Riches marchands, quelques nobles s’étaient réfugiés, croyant échapper par l’isolement ; ou même par l’espoir d’être secourus par la garnison de Quimper… Croyez-vous que ces craintes et ces soucis inquiétassent les routiers ? Vous vous tromperiez beaucoup, car ils savaient à quoi s’en tenir… Au contraire, ils ne se montraient que plus tenaces et plus avides… La mémoire est encore restée des tourments que l’on fit endurer à quelques riches marchands, pour obtenir d’eux la divulgation de leurs trésors… et de ces paroles atroces de soudards : pas de mal aux filles et nous repeuplerons !

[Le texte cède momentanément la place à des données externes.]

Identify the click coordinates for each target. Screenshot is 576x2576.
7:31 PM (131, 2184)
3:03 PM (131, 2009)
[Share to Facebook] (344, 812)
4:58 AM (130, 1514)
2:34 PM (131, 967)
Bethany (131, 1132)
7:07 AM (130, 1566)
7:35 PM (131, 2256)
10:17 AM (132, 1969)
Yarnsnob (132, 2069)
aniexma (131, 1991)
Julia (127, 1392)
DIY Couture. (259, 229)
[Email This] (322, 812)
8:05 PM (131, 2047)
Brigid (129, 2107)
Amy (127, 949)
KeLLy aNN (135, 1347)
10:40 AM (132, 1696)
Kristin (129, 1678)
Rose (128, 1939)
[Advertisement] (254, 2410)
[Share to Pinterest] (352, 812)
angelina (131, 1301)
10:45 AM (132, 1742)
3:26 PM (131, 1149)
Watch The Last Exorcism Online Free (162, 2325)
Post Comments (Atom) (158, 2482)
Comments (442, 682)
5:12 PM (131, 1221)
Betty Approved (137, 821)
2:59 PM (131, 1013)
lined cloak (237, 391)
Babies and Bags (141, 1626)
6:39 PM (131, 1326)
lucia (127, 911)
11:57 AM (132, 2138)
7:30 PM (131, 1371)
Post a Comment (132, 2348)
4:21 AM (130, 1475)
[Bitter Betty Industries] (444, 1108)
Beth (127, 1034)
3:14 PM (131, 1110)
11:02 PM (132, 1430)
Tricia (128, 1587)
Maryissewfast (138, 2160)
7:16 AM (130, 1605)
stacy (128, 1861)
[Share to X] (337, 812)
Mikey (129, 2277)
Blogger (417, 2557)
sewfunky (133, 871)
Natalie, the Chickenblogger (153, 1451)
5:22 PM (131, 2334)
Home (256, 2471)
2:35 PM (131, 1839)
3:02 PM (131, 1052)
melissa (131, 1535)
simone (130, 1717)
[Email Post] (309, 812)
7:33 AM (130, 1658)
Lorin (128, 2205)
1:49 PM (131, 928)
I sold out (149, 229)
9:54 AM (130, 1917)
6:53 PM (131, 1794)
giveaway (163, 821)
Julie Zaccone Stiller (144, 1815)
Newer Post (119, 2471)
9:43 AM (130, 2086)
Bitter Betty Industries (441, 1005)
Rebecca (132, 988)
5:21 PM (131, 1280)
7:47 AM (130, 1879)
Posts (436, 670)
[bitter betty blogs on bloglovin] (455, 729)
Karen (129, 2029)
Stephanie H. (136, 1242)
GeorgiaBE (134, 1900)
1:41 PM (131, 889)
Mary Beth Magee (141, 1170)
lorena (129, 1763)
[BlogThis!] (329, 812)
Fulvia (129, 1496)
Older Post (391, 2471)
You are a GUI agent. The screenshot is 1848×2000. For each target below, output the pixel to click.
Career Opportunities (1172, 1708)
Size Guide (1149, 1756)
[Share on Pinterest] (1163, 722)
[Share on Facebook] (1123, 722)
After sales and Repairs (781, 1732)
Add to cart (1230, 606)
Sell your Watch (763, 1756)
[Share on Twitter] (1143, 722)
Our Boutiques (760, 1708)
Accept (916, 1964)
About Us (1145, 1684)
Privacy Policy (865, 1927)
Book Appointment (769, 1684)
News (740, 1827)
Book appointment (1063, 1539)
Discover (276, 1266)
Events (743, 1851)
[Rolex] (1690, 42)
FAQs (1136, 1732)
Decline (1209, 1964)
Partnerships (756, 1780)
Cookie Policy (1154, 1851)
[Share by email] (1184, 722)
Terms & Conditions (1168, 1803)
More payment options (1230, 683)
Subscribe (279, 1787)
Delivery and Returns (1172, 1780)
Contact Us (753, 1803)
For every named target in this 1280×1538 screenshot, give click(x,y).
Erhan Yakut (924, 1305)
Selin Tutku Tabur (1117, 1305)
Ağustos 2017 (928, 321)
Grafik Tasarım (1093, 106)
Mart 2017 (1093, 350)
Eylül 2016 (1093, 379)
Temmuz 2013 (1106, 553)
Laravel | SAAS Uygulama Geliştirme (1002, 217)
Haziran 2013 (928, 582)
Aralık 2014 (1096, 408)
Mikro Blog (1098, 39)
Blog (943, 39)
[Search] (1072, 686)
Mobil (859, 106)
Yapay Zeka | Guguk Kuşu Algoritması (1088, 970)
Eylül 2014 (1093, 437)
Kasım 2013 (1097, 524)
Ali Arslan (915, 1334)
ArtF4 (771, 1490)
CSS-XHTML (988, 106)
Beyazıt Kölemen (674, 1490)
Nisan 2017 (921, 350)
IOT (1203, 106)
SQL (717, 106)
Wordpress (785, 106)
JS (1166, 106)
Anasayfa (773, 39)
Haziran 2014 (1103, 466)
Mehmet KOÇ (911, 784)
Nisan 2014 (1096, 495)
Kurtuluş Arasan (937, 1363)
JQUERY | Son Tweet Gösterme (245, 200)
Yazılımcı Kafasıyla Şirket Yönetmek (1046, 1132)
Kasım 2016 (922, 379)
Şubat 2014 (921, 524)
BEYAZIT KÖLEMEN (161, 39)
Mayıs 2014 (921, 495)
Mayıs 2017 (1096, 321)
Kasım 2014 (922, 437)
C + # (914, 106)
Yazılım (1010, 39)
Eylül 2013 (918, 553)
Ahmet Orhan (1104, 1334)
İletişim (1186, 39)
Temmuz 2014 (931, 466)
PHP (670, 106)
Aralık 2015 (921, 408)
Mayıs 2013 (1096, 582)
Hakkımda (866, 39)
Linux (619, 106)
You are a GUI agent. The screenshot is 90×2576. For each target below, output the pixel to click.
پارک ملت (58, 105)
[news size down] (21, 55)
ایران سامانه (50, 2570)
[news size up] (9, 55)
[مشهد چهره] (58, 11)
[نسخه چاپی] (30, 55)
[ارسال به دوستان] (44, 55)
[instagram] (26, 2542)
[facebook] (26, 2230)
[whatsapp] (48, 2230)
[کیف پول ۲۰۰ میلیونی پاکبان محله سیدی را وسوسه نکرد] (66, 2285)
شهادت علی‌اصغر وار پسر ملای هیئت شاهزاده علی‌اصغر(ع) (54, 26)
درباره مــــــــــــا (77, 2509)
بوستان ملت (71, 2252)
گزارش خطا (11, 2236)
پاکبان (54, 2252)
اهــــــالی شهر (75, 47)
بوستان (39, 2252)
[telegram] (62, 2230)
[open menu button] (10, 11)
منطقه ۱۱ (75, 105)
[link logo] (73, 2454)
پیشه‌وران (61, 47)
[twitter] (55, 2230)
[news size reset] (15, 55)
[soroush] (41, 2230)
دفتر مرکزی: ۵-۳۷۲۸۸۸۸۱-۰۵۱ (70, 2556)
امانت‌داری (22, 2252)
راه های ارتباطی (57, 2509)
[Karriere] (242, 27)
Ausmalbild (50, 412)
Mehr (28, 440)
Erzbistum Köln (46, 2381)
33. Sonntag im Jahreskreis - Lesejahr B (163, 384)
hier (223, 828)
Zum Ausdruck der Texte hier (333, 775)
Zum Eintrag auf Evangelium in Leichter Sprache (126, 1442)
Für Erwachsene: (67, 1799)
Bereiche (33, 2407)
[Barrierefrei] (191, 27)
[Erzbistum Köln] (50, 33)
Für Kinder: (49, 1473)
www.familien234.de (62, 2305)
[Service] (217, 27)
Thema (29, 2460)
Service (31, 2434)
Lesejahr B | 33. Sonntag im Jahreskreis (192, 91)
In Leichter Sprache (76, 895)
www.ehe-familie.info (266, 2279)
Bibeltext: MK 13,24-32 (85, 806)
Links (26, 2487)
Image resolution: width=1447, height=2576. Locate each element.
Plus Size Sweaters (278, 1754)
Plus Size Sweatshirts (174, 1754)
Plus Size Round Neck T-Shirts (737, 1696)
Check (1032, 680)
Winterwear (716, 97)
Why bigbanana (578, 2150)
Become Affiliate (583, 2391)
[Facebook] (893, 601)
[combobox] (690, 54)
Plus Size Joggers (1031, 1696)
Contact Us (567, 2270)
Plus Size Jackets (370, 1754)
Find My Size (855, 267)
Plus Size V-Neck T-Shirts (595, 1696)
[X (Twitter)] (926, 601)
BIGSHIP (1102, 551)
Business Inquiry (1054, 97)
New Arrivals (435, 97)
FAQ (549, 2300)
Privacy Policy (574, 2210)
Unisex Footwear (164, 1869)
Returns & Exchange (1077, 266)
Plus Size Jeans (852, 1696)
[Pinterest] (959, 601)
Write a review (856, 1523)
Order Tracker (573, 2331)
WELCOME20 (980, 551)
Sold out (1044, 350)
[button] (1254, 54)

Les secours de Sourdéac n’étaient pas à escompter, et s’il arrive il aura à qui tenir… Nous serons fortifiés pour lors, disait-il.

En effet, les royaux comptaient sur la trêve qui partout ailleurs s’observait, et Sourdéac, de Brest avait assez à faire lui-même pour s’occuper de Guy Eder qu’il laissa se fortifier.

On mit la tête du partisan à prix, comme un chasseur qui vend la peau de l’ours avant de l’avoir tué… La Fontenelle ne fit qu’en rire et disait : « Voilà bientôt un an que le huguenot s’est fait catholique, et mordieu, il me traite déjà en hérétique… » Et son rire sardonique devant la troupe réunie indiquait le mépris qu’il faisait de ses ennemis et de leurs menaces. Le prestige du panache rouge grandissait, et l’on pouvait dire que la gloire de l’adolescent de 21 ans était à son apogée.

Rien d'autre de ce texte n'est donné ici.